WORK TO COMPLETE: Echo every line from the start of the lines below down to the line containing "center [297, 166].", inclusive. Leave the pictures out.

RECORDS FOR THE EXERCISE:
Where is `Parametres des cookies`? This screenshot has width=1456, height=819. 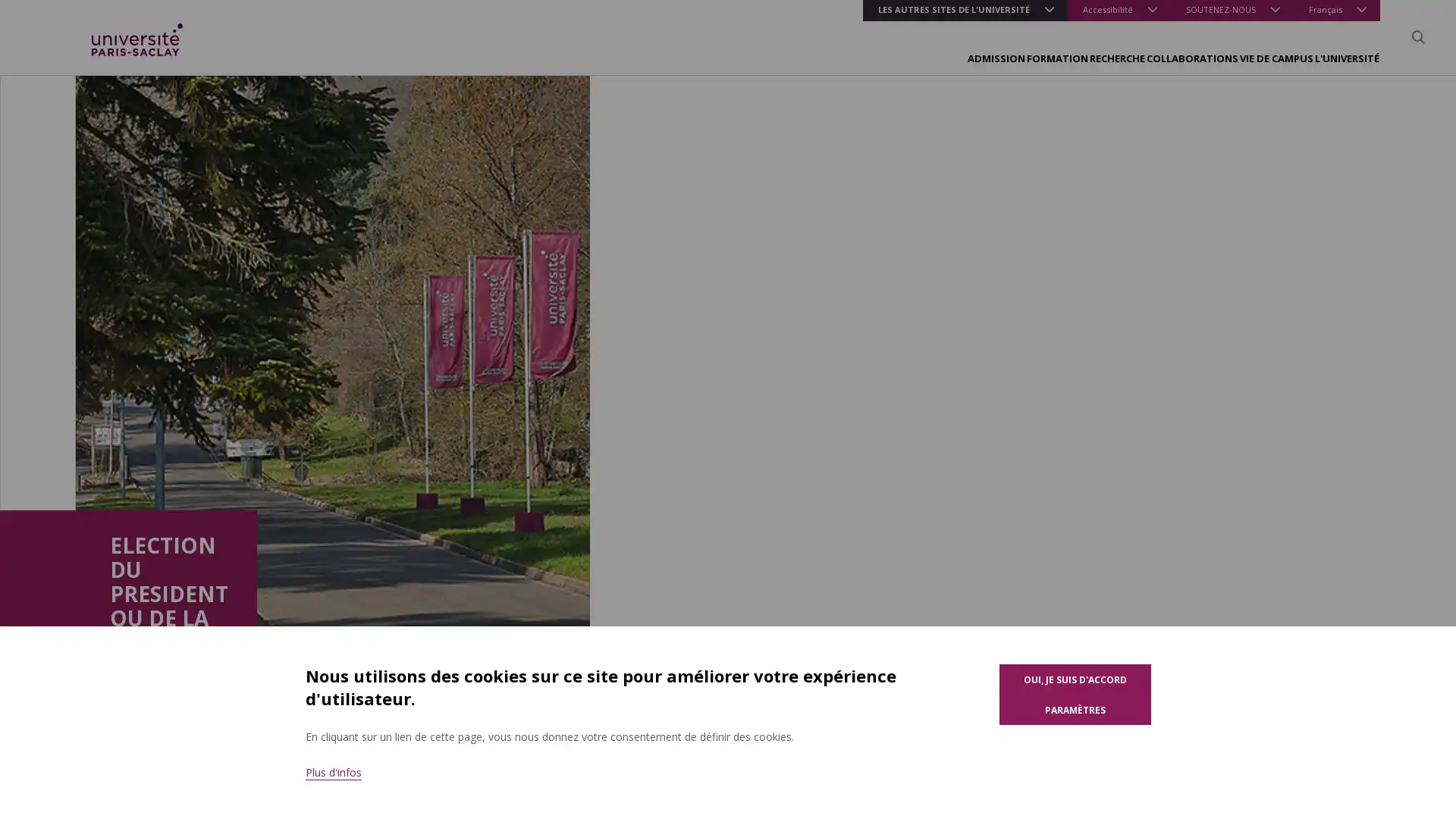
Parametres des cookies is located at coordinates (1073, 720).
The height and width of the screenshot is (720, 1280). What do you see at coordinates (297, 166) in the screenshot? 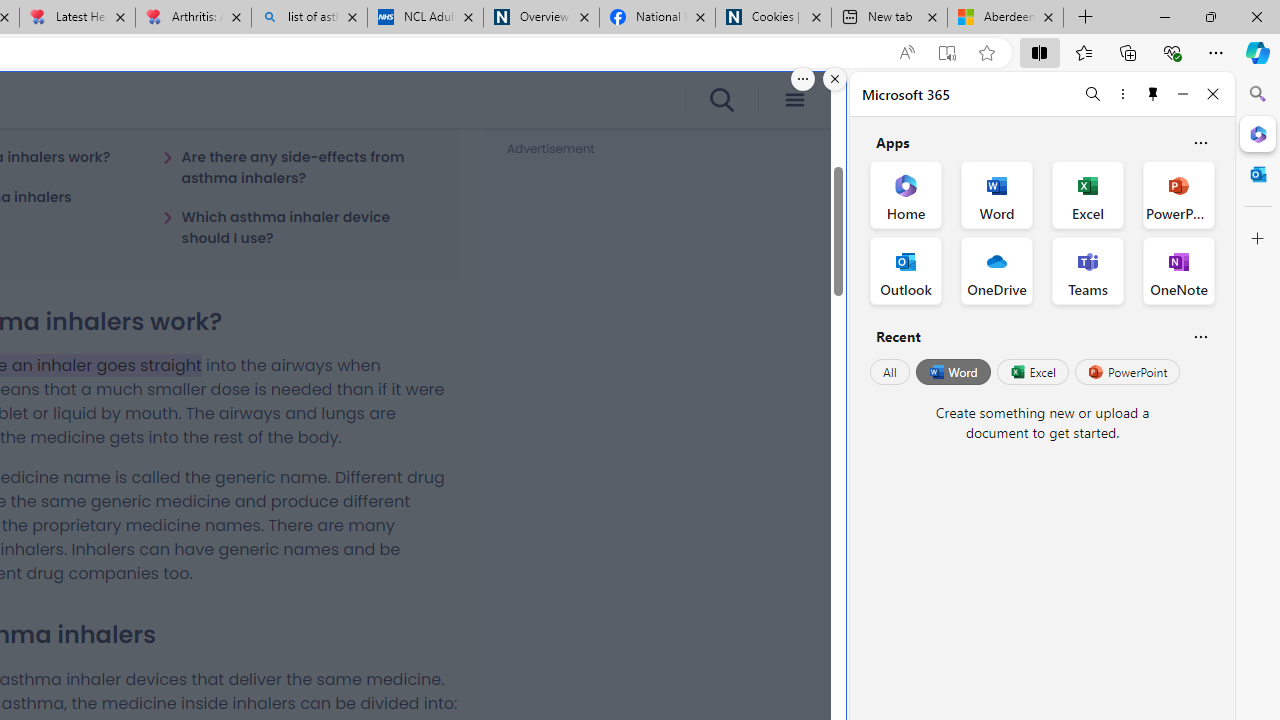
I see `'Are there any side-effects from asthma inhalers?'` at bounding box center [297, 166].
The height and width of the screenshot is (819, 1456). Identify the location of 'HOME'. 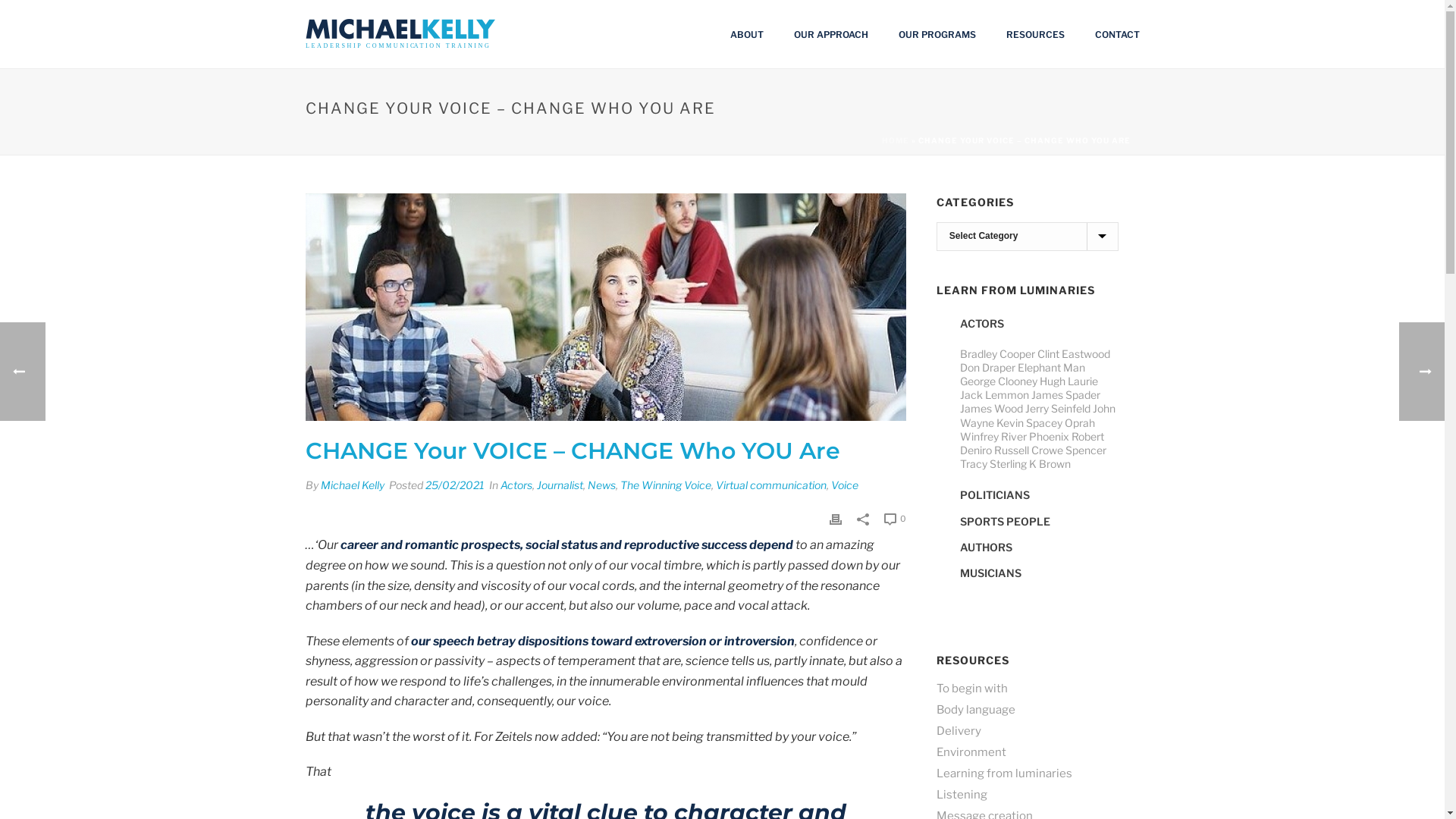
(895, 140).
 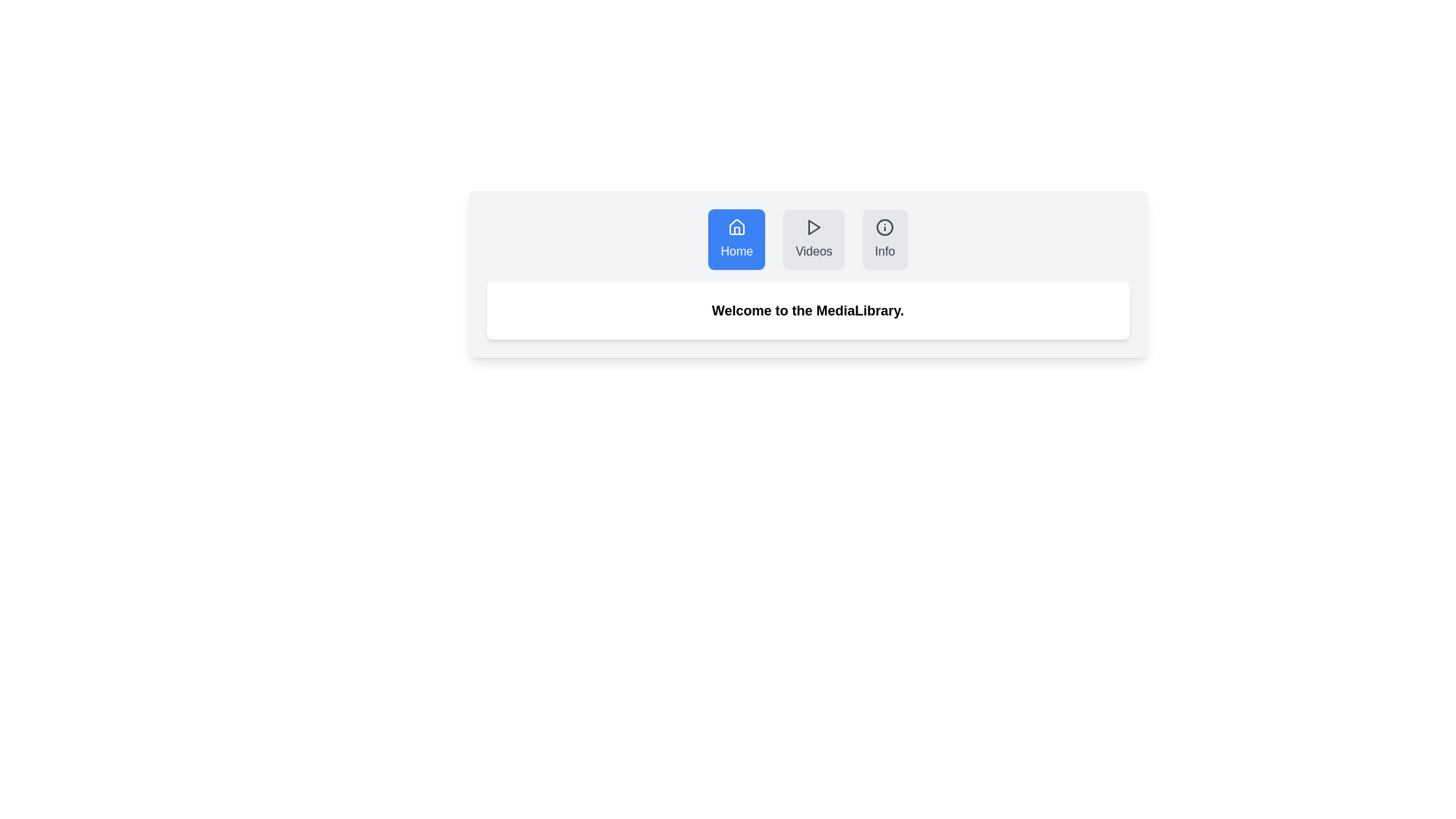 What do you see at coordinates (885, 239) in the screenshot?
I see `the Info tab` at bounding box center [885, 239].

WRITTEN SOLUTION:
Where is `Parametres des cookies`? This screenshot has width=1456, height=819. 
Parametres des cookies is located at coordinates (1073, 720).
The height and width of the screenshot is (720, 1280). What do you see at coordinates (297, 166) in the screenshot? 
I see `'Are there any side-effects from asthma inhalers?'` at bounding box center [297, 166].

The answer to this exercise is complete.